Report how many lines in the records that follow have the word "sidebar" in them, giving the number and nothing more.
** DATA EXTRACTS follows **
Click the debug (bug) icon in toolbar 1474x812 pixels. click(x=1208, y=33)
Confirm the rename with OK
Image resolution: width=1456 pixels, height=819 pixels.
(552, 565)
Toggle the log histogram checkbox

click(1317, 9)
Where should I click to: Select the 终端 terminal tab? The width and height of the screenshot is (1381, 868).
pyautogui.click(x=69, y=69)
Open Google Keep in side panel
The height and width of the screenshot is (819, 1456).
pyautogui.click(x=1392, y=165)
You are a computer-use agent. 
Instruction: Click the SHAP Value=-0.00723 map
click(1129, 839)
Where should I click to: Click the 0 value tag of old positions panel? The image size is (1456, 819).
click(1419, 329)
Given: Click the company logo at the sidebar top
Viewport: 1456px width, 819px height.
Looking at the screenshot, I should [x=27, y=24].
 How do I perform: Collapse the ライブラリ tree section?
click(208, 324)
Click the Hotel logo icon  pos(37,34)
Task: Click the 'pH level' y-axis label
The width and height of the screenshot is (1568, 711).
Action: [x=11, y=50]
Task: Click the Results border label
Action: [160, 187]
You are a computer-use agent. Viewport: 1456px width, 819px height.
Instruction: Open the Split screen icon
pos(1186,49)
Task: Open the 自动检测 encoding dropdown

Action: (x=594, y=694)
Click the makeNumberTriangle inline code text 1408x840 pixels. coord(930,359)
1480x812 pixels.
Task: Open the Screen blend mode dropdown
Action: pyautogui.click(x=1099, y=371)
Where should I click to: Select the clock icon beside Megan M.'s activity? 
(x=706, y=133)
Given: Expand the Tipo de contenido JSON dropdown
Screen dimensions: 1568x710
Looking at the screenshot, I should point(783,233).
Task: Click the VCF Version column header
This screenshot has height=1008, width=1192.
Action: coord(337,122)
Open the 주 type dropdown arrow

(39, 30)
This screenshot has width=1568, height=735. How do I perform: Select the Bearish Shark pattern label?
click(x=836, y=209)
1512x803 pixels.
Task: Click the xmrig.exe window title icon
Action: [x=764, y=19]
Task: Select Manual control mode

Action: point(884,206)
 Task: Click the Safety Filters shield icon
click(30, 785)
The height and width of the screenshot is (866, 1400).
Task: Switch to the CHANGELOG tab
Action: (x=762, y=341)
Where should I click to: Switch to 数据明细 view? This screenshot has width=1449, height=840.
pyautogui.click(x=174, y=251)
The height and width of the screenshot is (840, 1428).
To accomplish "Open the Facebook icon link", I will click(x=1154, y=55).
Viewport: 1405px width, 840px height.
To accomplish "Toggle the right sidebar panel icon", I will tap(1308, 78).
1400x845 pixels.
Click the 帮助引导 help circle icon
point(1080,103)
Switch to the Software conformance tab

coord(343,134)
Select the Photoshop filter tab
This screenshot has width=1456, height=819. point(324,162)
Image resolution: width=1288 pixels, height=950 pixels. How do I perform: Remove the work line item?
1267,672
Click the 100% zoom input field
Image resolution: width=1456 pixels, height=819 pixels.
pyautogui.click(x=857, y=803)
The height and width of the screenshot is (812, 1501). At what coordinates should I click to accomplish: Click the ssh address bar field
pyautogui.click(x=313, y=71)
** End of DATA EXTRACTS **
## EXERCISE RESPONSE
2